# start of EXTRACTED MATERIAL

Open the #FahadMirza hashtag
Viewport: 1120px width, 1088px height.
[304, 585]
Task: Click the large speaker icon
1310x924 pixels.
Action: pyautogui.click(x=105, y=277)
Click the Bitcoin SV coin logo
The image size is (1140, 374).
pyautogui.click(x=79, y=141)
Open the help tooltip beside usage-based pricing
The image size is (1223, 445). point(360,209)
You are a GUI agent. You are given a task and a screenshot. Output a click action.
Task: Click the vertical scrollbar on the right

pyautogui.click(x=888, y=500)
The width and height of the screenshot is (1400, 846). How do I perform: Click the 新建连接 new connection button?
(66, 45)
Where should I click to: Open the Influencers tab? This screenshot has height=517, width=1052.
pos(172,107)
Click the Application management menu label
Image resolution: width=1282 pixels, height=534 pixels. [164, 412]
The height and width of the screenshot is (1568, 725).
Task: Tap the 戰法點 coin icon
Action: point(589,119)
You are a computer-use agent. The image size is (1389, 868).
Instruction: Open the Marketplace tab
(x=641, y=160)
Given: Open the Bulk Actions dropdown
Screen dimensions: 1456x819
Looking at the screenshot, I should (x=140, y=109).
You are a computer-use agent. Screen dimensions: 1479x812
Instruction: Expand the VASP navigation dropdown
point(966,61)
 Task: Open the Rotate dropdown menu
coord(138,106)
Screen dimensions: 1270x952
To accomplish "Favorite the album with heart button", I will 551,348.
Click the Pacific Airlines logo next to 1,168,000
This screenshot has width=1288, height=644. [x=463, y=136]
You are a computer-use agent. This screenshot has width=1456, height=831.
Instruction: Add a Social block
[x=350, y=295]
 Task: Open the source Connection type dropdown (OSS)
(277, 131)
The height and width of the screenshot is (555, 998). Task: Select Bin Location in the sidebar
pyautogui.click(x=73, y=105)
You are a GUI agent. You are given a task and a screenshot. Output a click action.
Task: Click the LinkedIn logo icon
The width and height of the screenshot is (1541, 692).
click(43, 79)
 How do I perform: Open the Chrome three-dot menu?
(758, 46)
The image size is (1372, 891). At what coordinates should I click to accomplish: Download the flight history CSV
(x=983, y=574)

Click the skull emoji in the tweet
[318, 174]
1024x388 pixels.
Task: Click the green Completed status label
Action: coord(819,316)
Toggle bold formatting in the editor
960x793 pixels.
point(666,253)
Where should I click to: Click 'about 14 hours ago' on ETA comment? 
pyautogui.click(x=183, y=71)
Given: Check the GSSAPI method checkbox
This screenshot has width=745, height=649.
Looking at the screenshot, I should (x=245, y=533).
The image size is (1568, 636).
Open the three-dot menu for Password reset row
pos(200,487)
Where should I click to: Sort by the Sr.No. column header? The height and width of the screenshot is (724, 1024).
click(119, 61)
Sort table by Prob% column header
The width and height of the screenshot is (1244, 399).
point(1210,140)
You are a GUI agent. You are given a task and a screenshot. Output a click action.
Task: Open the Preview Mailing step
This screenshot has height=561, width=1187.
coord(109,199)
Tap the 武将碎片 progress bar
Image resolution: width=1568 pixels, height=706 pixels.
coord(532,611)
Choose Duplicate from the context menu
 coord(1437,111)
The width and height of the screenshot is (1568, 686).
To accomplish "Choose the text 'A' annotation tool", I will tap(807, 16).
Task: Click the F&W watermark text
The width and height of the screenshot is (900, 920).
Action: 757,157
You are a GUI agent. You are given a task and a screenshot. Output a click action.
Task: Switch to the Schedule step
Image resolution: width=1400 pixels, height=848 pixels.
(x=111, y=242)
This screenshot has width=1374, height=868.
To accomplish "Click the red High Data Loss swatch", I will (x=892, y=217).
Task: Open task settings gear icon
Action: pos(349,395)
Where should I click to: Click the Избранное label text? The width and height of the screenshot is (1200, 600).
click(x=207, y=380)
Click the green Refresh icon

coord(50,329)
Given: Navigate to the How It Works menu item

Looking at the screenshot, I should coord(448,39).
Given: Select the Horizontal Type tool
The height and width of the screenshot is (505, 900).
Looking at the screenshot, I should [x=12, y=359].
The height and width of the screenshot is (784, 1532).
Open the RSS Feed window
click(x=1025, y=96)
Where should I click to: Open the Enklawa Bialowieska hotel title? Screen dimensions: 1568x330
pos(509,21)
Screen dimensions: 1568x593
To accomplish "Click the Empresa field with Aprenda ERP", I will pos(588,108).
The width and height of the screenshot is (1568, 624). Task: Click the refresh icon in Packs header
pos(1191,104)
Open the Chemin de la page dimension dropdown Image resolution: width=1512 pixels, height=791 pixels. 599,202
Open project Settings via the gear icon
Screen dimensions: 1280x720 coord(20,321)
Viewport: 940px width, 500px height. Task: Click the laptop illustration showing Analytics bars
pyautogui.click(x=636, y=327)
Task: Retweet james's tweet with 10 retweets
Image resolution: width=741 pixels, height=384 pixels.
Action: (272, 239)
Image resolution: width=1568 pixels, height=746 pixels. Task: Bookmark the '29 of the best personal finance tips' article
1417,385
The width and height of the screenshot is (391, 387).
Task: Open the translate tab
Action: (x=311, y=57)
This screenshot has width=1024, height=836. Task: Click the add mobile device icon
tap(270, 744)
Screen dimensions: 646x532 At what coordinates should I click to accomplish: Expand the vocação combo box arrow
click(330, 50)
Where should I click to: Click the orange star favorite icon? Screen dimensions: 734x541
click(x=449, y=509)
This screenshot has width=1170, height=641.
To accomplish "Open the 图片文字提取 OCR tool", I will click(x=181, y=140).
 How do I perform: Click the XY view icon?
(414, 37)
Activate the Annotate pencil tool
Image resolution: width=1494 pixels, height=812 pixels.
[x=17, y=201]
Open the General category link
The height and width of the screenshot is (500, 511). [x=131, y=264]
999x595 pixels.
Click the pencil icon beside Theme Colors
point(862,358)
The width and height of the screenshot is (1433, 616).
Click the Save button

# end of EXTRACTED MATERIAL

◆ **WHAT NEEDS TO BE DONE**: Arrange every line above as a Markdown table with the columns "No." and "Line". Number each row, and leave out the blank lines.

◆ **FINISHED TASK**:
| No. | Line |
|---|---|
| 1 | Open the #FahadMirza hashtag |
| 2 | Viewport: 1120px width, 1088px height. |
| 3 | [304, 585] |
| 4 | Task: Click the large speaker icon |
| 5 | 1310x924 pixels. |
| 6 | Action: pyautogui.click(x=105, y=277) |
| 7 | Click the Bitcoin SV coin logo |
| 8 | The image size is (1140, 374). |
| 9 | pyautogui.click(x=79, y=141) |
| 10 | Open the help tooltip beside usage-based pricing |
| 11 | The image size is (1223, 445). point(360,209) |
| 12 | You are a GUI agent. You are given a task and a screenshot. Output a click action. |
| 13 | Task: Click the vertical scrollbar on the right |
| 14 | pyautogui.click(x=888, y=500) |
| 15 | The width and height of the screenshot is (1400, 846). How do I perform: Click the 新建连接 new connection button? |
| 16 | (66, 45) |
| 17 | Where should I click to: Open the Influencers tab? This screenshot has height=517, width=1052. |
| 18 | pos(172,107) |
| 19 | Click the Application management menu label |
| 20 | Image resolution: width=1282 pixels, height=534 pixels. [164, 412] |
| 21 | The height and width of the screenshot is (1568, 725). |
| 22 | Task: Tap the 戰法點 coin icon |
| 23 | Action: point(589,119) |
| 24 | You are a computer-use agent. The image size is (1389, 868). |
| 25 | Instruction: Open the Marketplace tab |
| 26 | (x=641, y=160) |
| 27 | Given: Open the Bulk Actions dropdown |
| 28 | Screen dimensions: 1456x819 |
| 29 | Looking at the screenshot, I should (x=140, y=109). |
| 30 | You are a computer-use agent. Screen dimensions: 1479x812 |
| 31 | Instruction: Expand the VASP navigation dropdown |
| 32 | point(966,61) |
| 33 |  Task: Open the Rotate dropdown menu |
| 34 | coord(138,106) |
| 35 | Screen dimensions: 1270x952 |
| 36 | To accomplish "Favorite the album with heart button", I will 551,348. |
| 37 | Click the Pacific Airlines logo next to 1,168,000 |
| 38 | This screenshot has width=1288, height=644. [x=463, y=136] |
| 39 | You are a computer-use agent. This screenshot has width=1456, height=831. |
| 40 | Instruction: Add a Social block |
| 41 | [x=350, y=295] |
| 42 |  Task: Open the source Connection type dropdown (OSS) |
| 43 | (277, 131) |
| 44 | The height and width of the screenshot is (555, 998). Task: Select Bin Location in the sidebar |
| 45 | pyautogui.click(x=73, y=105) |
| 46 | You are a GUI agent. You are given a task and a screenshot. Output a click action. |
| 47 | Task: Click the LinkedIn logo icon |
| 48 | The width and height of the screenshot is (1541, 692). |
| 49 | click(43, 79) |
| 50 |  How do I perform: Open the Chrome three-dot menu? |
| 51 | (758, 46) |
| 52 | The image size is (1372, 891). At what coordinates should I click to accomplish: Download the flight history CSV |
| 53 | (x=983, y=574) |
| 54 | Click the skull emoji in the tweet |
| 55 | [318, 174] |
| 56 | 1024x388 pixels. |
| 57 | Task: Click the green Completed status label |
| 58 | Action: coord(819,316) |
| 59 | Toggle bold formatting in the editor |
| 60 | 960x793 pixels. |
| 61 | point(666,253) |
| 62 | Where should I click to: Click 'about 14 hours ago' on ETA comment?  |
| 63 | pyautogui.click(x=183, y=71) |
| 64 | Given: Check the GSSAPI method checkbox |
| 65 | This screenshot has width=745, height=649. |
| 66 | Looking at the screenshot, I should (x=245, y=533). |
| 67 | The image size is (1568, 636). |
| 68 | Open the three-dot menu for Password reset row |
| 69 | pos(200,487) |
| 70 | Where should I click to: Sort by the Sr.No. column header? The height and width of the screenshot is (724, 1024). |
| 71 | click(119, 61) |
| 72 | Sort table by Prob% column header |
| 73 | The width and height of the screenshot is (1244, 399). |
| 74 | point(1210,140) |
| 75 | You are a GUI agent. You are given a task and a screenshot. Output a click action. |
| 76 | Task: Open the Preview Mailing step |
| 77 | This screenshot has height=561, width=1187. |
| 78 | coord(109,199) |
| 79 | Tap the 武将碎片 progress bar |
| 80 | Image resolution: width=1568 pixels, height=706 pixels. |
| 81 | coord(532,611) |
| 82 | Choose Duplicate from the context menu |
| 83 |  coord(1437,111) |
| 84 | The width and height of the screenshot is (1568, 686). |
| 85 | To accomplish "Choose the text 'A' annotation tool", I will tap(807, 16). |
| 86 | Task: Click the F&W watermark text |
| 87 | The width and height of the screenshot is (900, 920). |
| 88 | Action: 757,157 |
| 89 | You are a GUI agent. You are given a task and a screenshot. Output a click action. |
| 90 | Task: Switch to the Schedule step |
| 91 | Image resolution: width=1400 pixels, height=848 pixels. |
| 92 | (x=111, y=242) |
| 93 | This screenshot has width=1374, height=868. |
| 94 | To accomplish "Click the red High Data Loss swatch", I will (x=892, y=217). |
| 95 | Task: Open task settings gear icon |
| 96 | Action: pos(349,395) |
| 97 | Where should I click to: Click the Избранное label text? The width and height of the screenshot is (1200, 600). |
| 98 | click(x=207, y=380) |
| 99 | Click the green Refresh icon |
| 100 | coord(50,329) |
| 101 | Given: Navigate to the How It Works menu item |
| 102 | Looking at the screenshot, I should coord(448,39). |
| 103 | Given: Select the Horizontal Type tool |
| 104 | The height and width of the screenshot is (505, 900). |
| 105 | Looking at the screenshot, I should [x=12, y=359]. |
| 106 | The height and width of the screenshot is (784, 1532). |
| 107 | Open the RSS Feed window |
| 108 | click(x=1025, y=96) |
| 109 | Where should I click to: Open the Enklawa Bialowieska hotel title? Screen dimensions: 1568x330 |
| 110 | pos(509,21) |
| 111 | Screen dimensions: 1568x593 |
| 112 | To accomplish "Click the Empresa field with Aprenda ERP", I will pos(588,108). |
| 113 | The width and height of the screenshot is (1568, 624). Task: Click the refresh icon in Packs header |
| 114 | pos(1191,104) |
| 115 | Open the Chemin de la page dimension dropdown Image resolution: width=1512 pixels, height=791 pixels. 599,202 |
| 116 | Open project Settings via the gear icon |
| 117 | Screen dimensions: 1280x720 coord(20,321) |
| 118 | Viewport: 940px width, 500px height. Task: Click the laptop illustration showing Analytics bars |
| 119 | pyautogui.click(x=636, y=327) |
| 120 | Task: Retweet james's tweet with 10 retweets |
| 121 | Image resolution: width=741 pixels, height=384 pixels. |
| 122 | Action: (272, 239) |
| 123 | Image resolution: width=1568 pixels, height=746 pixels. Task: Bookmark the '29 of the best personal finance tips' article |
| 124 | 1417,385 |
| 125 | The width and height of the screenshot is (391, 387). |
| 126 | Task: Open the translate tab |
| 127 | Action: (x=311, y=57) |
| 128 | This screenshot has width=1024, height=836. Task: Click the add mobile device icon |
| 129 | tap(270, 744) |
| 130 | Screen dimensions: 646x532 At what coordinates should I click to accomplish: Expand the vocação combo box arrow |
| 131 | click(330, 50) |
| 132 | Where should I click to: Click the orange star favorite icon? Screen dimensions: 734x541 |
| 133 | click(x=449, y=509) |
| 134 | This screenshot has width=1170, height=641. |
| 135 | To accomplish "Open the 图片文字提取 OCR tool", I will click(x=181, y=140). |
| 136 |  How do I perform: Click the XY view icon? |
| 137 | (414, 37) |
| 138 | Activate the Annotate pencil tool |
| 139 | Image resolution: width=1494 pixels, height=812 pixels. |
| 140 | [x=17, y=201] |
| 141 | Open the General category link |
| 142 | The height and width of the screenshot is (500, 511). [x=131, y=264] |
| 143 | 999x595 pixels. |
| 144 | Click the pencil icon beside Theme Colors |
| 145 | point(862,358) |
| 146 | The width and height of the screenshot is (1433, 616). |
| 147 | Click the Save button |